- [WHAT NEEDS TO BE DONE]: Rewrite the records from the line with "Task: Open the Detailed Table view" up to and including the line with "click(x=112, y=829)", keeping the requests and every other line. Multiply each coordinate in the answers by 1.15 and round to whole numbers, with halves going up.

++++++++++++++++++++

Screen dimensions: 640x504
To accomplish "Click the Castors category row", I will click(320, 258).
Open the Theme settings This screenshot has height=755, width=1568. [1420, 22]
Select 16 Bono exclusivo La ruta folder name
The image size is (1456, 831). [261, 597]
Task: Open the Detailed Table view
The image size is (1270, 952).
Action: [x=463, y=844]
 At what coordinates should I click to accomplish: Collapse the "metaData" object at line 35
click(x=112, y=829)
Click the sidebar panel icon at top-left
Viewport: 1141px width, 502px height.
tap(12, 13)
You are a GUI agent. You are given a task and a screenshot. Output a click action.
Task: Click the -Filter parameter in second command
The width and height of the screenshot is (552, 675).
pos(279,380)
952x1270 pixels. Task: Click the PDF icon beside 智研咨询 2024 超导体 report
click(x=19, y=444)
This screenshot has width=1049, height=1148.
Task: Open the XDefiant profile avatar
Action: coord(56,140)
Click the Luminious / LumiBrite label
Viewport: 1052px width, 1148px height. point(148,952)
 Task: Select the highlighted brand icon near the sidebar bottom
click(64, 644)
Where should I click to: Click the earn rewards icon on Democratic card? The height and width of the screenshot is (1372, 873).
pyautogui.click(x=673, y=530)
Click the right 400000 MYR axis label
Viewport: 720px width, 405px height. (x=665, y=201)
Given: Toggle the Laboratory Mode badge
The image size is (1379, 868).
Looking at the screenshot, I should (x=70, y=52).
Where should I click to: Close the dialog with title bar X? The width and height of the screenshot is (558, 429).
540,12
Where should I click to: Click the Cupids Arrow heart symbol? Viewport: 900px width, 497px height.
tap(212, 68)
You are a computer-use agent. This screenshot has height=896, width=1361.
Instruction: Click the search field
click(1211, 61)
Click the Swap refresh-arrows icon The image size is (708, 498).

++++++++++++++++++++

- [OUTPUT OF THE EXERCISE]:
Task: Open the Detailed Table view
The image size is (1270, 952).
Action: [x=532, y=971]
 At what coordinates should I click to accomplish: Collapse the "metaData" object at line 35
click(x=129, y=953)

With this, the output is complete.